There is one huge pipe (diameter about 3 meters). In that pipe there is a flow of mixture ash and air. That mixture is very hot (about 300 °C) and abrasive. I need to measure temperature of that mixture. I placed thermocouple with its protective thermowell. I was surprised that thermowell was damaged soon. It seems that velocity in pipe is so large that in combination with abrasive ash, it practically cut off the thermowell in few weeks.
Thermo well is placed normal to the pipe (90°). There was some guy who though he'd solve the problem by putting something in front of the thermowell to protect it, so he placed heavy thick steel pipe whose diameter is about 3-4 cm bigger then diamter of the thermowell. He was reasoning that mixture's flow will first hit that protective pipe, disperse to the right and left and in such way protect thermocouple. This was better solution and now it can take about 3-4 months.
I wonder if this can be better.
Information about temperature is used in control logic so, real information must be fast and accurate. Heavy armor about thermowell is expensive and cause dead time.

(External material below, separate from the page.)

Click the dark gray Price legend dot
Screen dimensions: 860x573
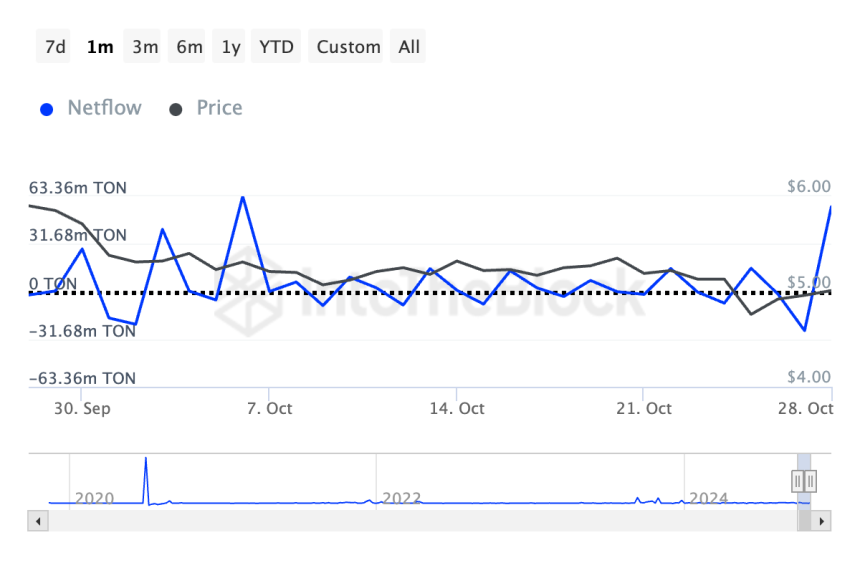tap(176, 109)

Can you suggest some kind of smart protection using physics knowledge?
So far, it is made like this:
,,,,,,---->
flow ---->O o - thermowell
,,,,,,,,,,,,,,|
protective pipe

What would you suggest?
Basically I need something that will disperse ash particles and slow them down not to damage thermowell, or at lest increase periods of maintenance.

Thank you very much!

 

[FredGarvin]

The first thing that comes to mind is that, in stead of using a fully shielded thermocouple, go to a semi-shielded or aspirated TC. Keep the upstream side shielded the way you have it now but expose the TC element to the downstream side flow either by taking out a large section of the sheath or by putting holes in the sheath. This will help with the response time issue. It may mean a new design of the thermowell.

The other thing you could try is to take wall temperatures of the pipe with a welded TC wire if you feel the temperature gradient across the pipe is not too large.

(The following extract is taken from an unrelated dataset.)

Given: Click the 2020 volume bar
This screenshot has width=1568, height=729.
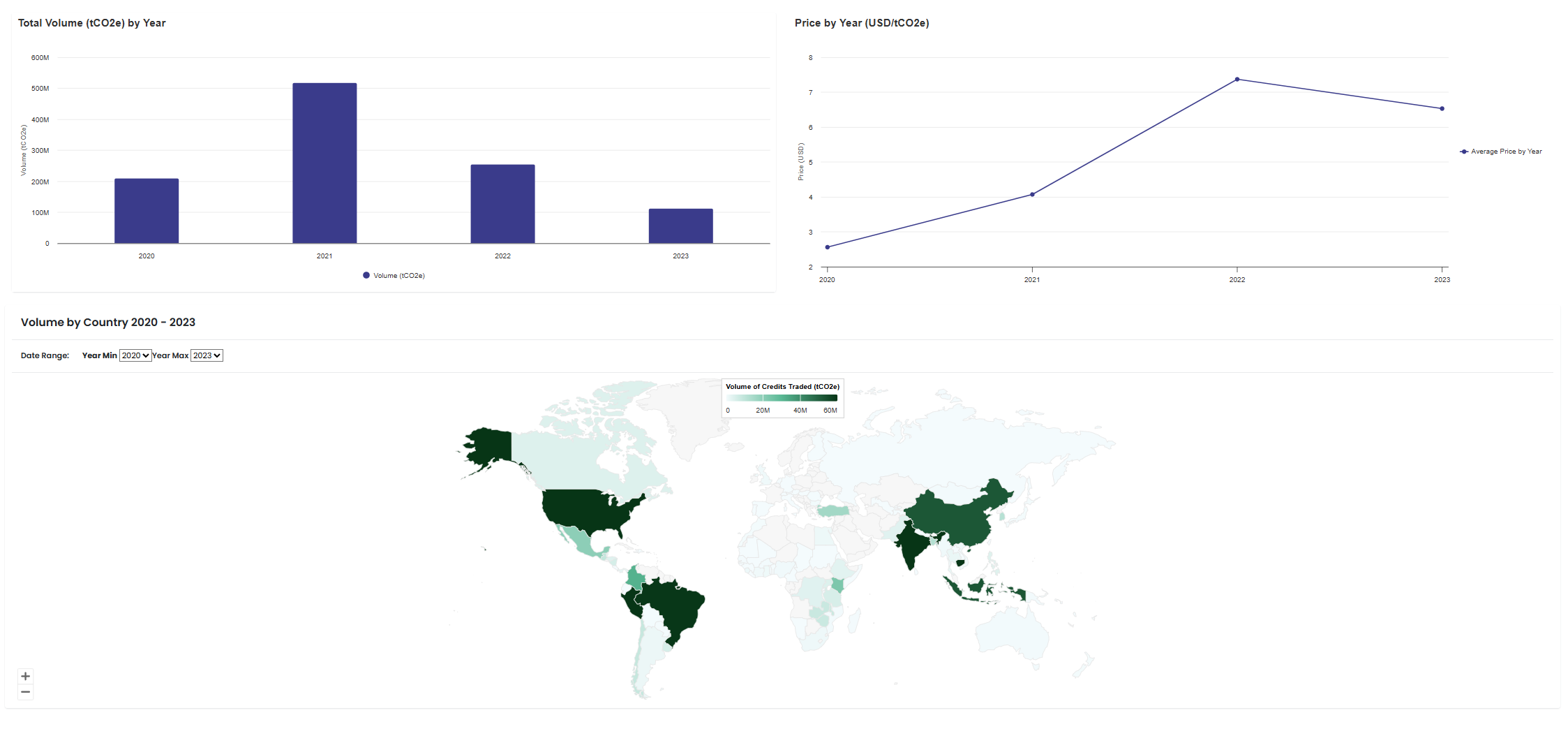Looking at the screenshot, I should coord(147,211).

Another thing to look at would be infrared, non contact measurement of the pipe inner wall.

 

[LURCH]

Yeah, infrared was the first thought to come to my mind as well. Alternatively, you could try putting the TC in a recessed position, so it isn't sticking out into the flow of ash. If I understand you correctly, the damage is being done by the abrassive action of the ash pushed by the airflow (so I'm assuming this is a fairly high-speed airflow, yes?). If you "T" in a short length of pipe normal to the main pipe, the temp inside should be the same as that in the main pipe, but any ash that hits the TC will be striking with greatly reduced force.

Just make sure you T-in the short pipe sticking up from the existing pipe, or the pocket of nearly-stationary air inside will cause the new pipe to fill up with ash. Can something like that be added on?

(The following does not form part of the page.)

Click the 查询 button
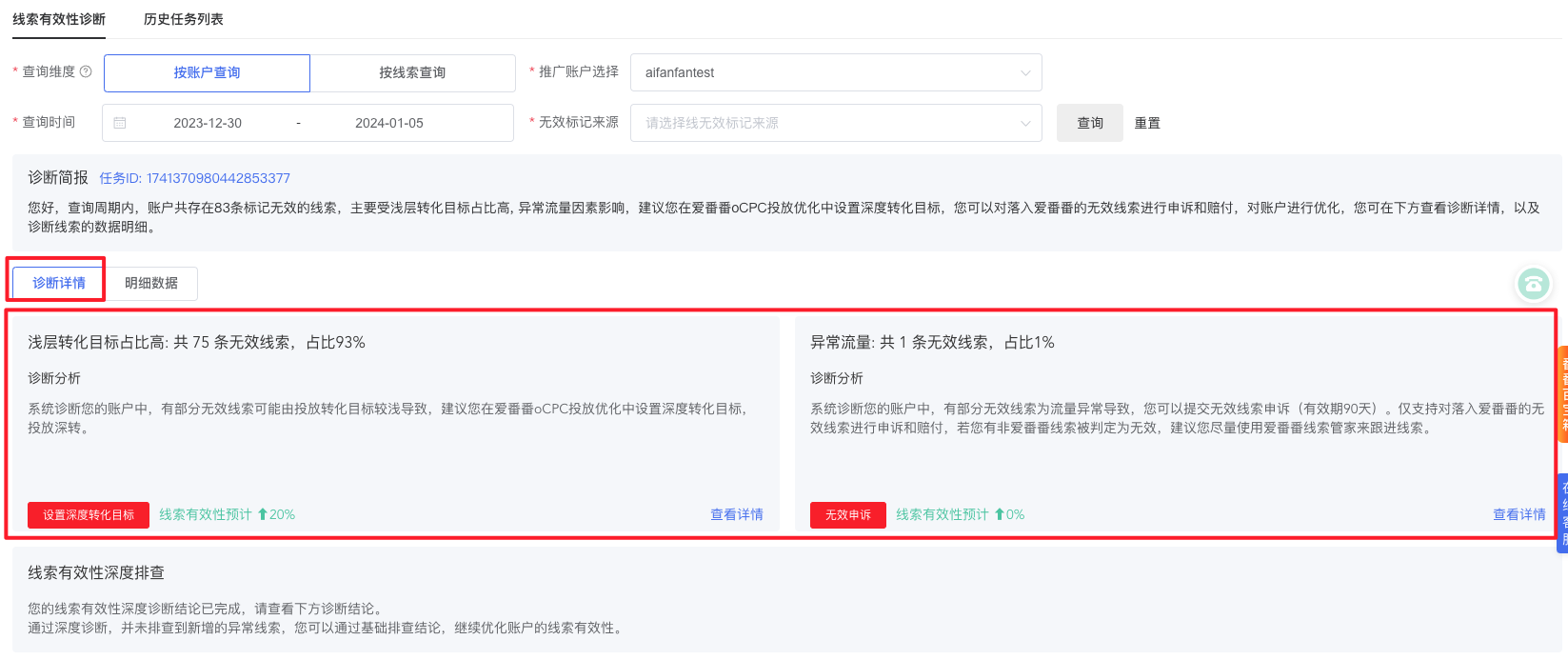Image resolution: width=1568 pixels, height=660 pixels. tap(1089, 123)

If the temp reading has to be taken at or near the center of the main pipe, then perhaps the smaller-diameter pipe could be replaced with a new one that is bent 90^o, with the open end pointing "downwind", and the TC placed inside the small pipe.

 

[russ_watters]

I like the surface temperature idea. If you insulate the pipe near the thermocouple, there won't be much of a gradient. And if it is that big of a deal, you can always calibrate it out.

 

[Danger]

The surface temperature and IR both sound good to me. I'm wondering, though, if replacing the steel shield with a rounded bit of some ceramic material might work.

 

[Cyrus]

Could someone retitle this thread fluid mechanics issues?

This is not aerodynamics related.

 

[Cyrus]

Try placing a ring of thermocouples along the outside of the pipe. Find out the thermal resistance value of the pipe itself, k, and back out the temperature of the inside wall indirectly. You can find this by taking the temperature at the wall with your thermocouple right now, and putting a new thermocouple on the outside wall at the same spot. Then find the k value. Afterwards, try and compare the value you get for the flow from the outside of the wall using equations indirectly to the ones you get with the actual one in the airflow.

If its within 5% for a week or so of operation, I think u can assume you did it correctly. Then you will never have to change thermocouples. Does this thermocouple measure the centerline aifllow tempearture, or the wall temperature?

 

[LURCH]

And, please keep us in the loop on this, let us know how it's going.